[Stored items from a collection]
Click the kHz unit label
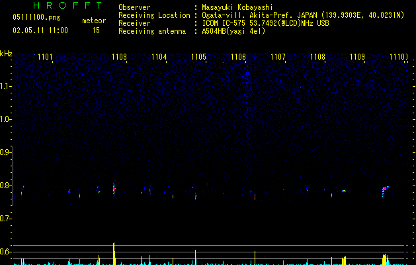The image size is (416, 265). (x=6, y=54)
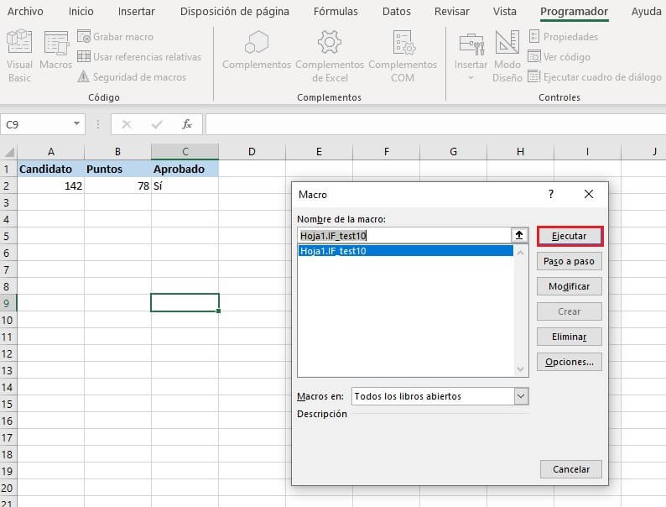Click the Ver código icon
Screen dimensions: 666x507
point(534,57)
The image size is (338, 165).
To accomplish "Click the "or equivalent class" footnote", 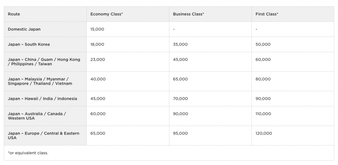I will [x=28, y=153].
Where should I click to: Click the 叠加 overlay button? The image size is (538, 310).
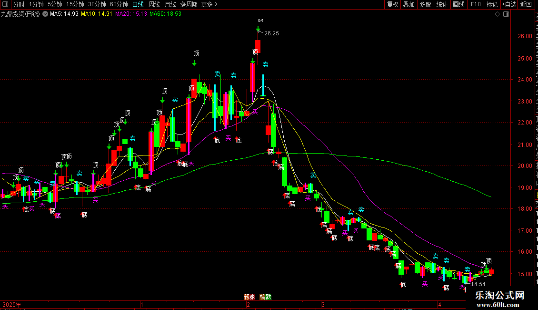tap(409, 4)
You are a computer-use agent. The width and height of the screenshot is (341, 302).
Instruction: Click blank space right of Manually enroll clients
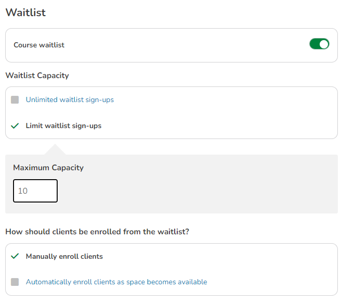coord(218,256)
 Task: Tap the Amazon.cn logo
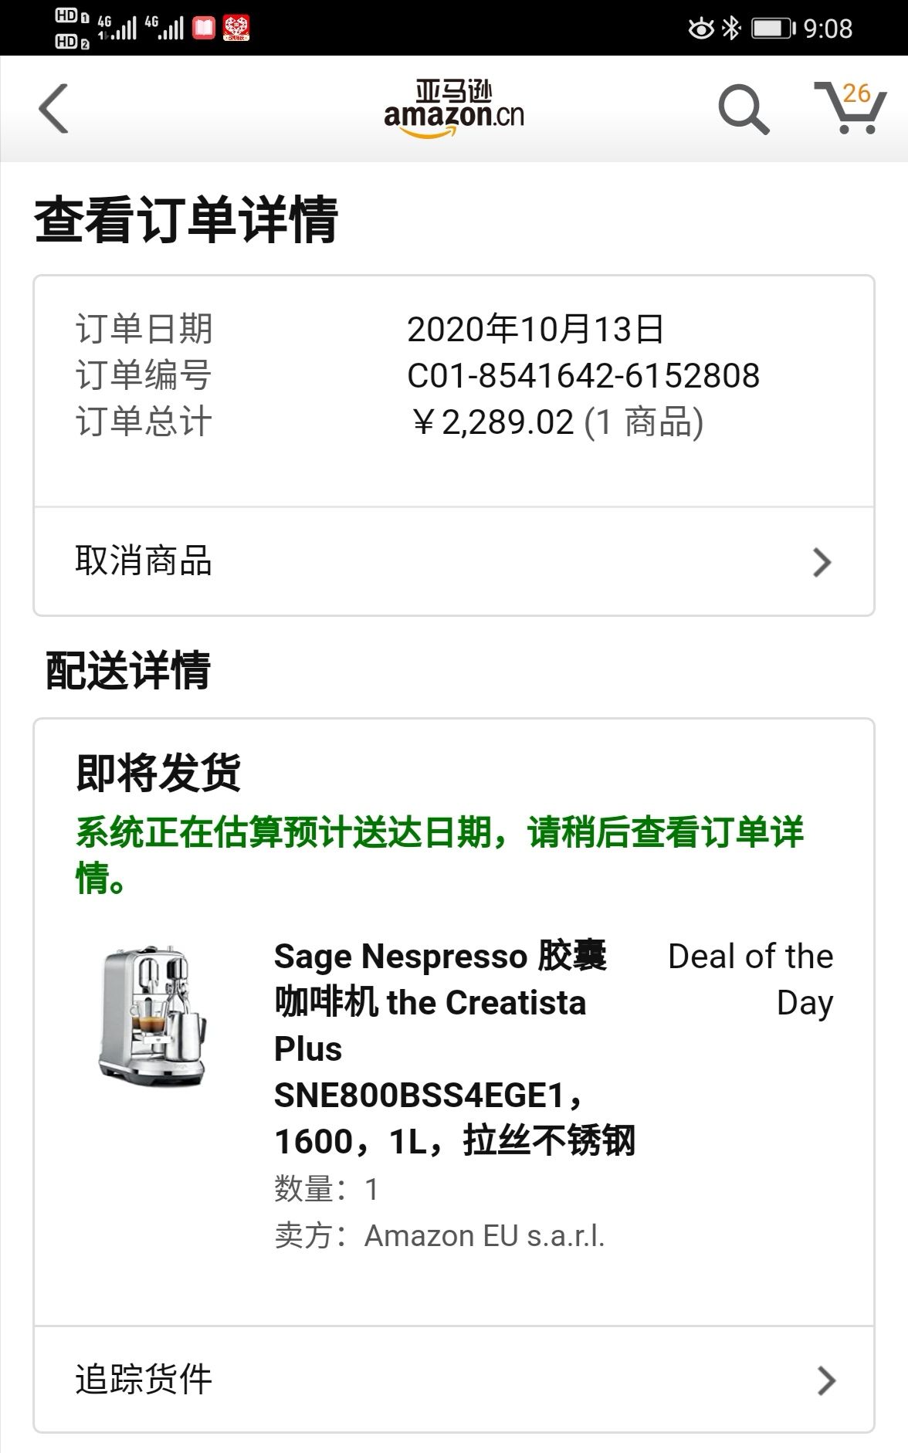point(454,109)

_WHAT IS NEEDED:_ The line that contains "Instruction: Click blank" opens the part to copy, and the last line of the records closes it; set down those lines exactly, pictures excluded.

_REPLY TO THE TASK:_
Instruction: Click blank space right of Manually enroll clients
coord(218,256)
 Task: Tap the Amazon.cn logo
point(454,109)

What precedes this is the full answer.